Step 6. Albums vs Individual Tracks
Q5. Shall we keep both purchase options open?
%%sql
WITH invoice_first_track AS
(
SELECT
il.invoice_id invoice_id,
MIN(il.track_id) first_track_id
FROM invoice_line il
GROUP BY 1
)
SELECT
album_purchase,
COUNT(invoice_id) number_of_invoices,
CAST(count(invoice_id) AS FLOAT) / (
SELECT COUNT(*) FROM invoice
) percent
FROM
(
SELECT
ifs.*,
CASE
WHEN
(
SELECT t.track_id FROM track t
WHERE t.album_id = (
SELECT t2.album_id FROM track t2
WHERE t2.track_id = ifs.first_track_id
)
EXCEPT
SELECT il2.track_id FROM invoice_line il2
WHERE il2.invoice_id = ifs.invoice_id
) IS NULL
AND
(
SELECT il2.track_id FROM invoice_line il2
WHERE il2.invoice_id = ifs.invoice_id
EXCEPT
SELECT t.track_id FROM track t
WHERE t.album_id = (
SELECT t2.album_id FROM track t2
WHERE t2.track_id = ifs.first_track_id
)
) IS NULL
THEN "yes"
ELSE "no"
END AS "album_purchase"
FROM invoice_first_track ifs
)
GROUP BY album_purchase;
* sqlite:///chinook.db
Done.
album_purchase | number_of_invoices | percent |
---|---|---|
no | 500 | 0.8143322475570033 |
yes | 114 | 0.18566775244299674 |
Album purchases account for 18.6% of sales. Based on the above table. We should encourage customers to purchase only tracks from the album and keep both purchase options available for potential customers.
Conclusion:
Based on our data, Rock is the most popular genre in the United States, and we recommend record store lookout for artists and albums for the ‘rock’ genre. The business should select the following new record labels based on historical sales data: Red Tone, Slim Jim Bites & Meteor and the Girls.

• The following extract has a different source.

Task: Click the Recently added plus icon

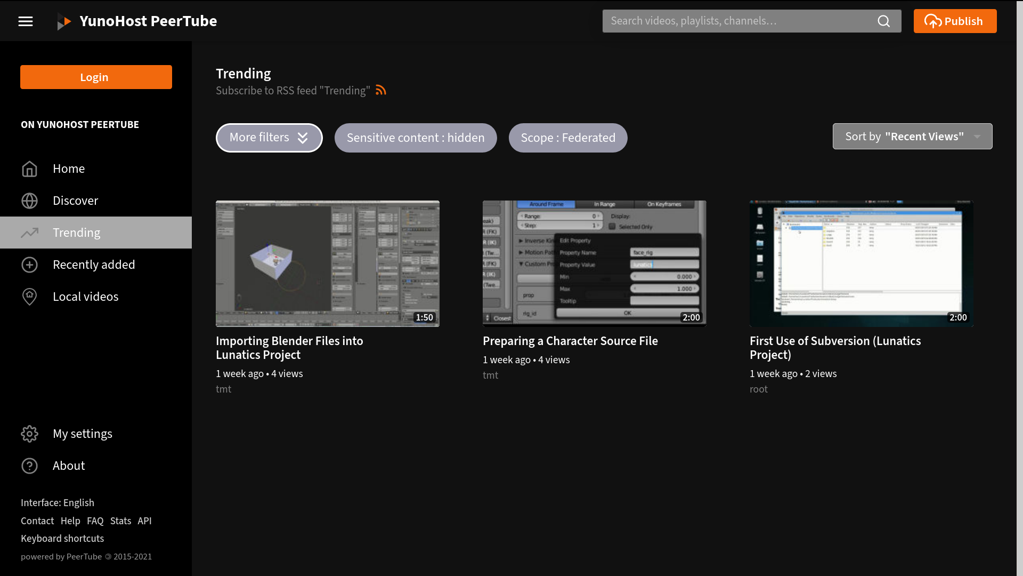Action: click(x=29, y=265)
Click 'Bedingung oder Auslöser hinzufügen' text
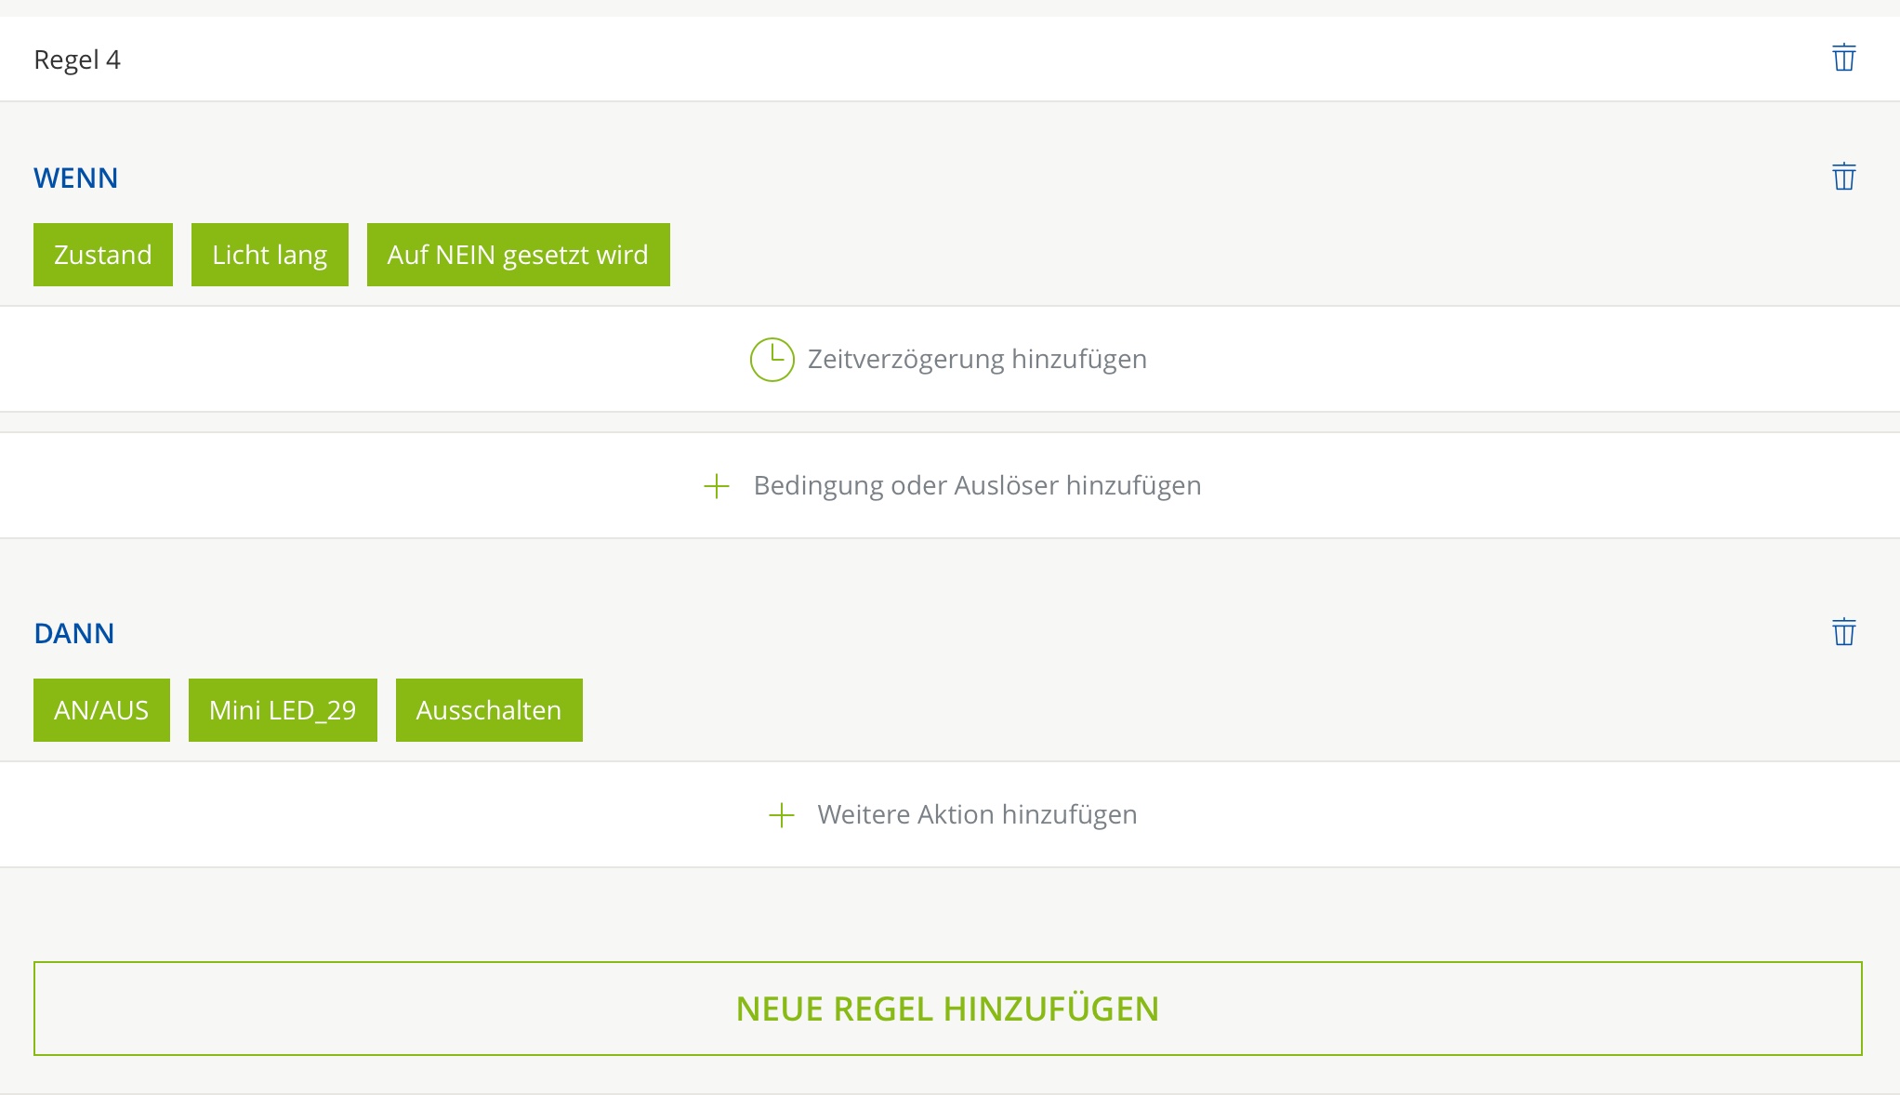This screenshot has height=1095, width=1900. [x=977, y=486]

In terms of employee performance, Jane Peacock is the top-performing agent. We recommend giving her a promotion and letting her open a workshop to share her experience with other employees. Besides that, our record store might have opportunities to expand into the Czech Republic, UK and India. However, we recommend conducting more market research before spending a large campaign budget in these countries.
Finally, we would recommend the record store keeping both ‘tracks and the album’ purchase options available for our customers.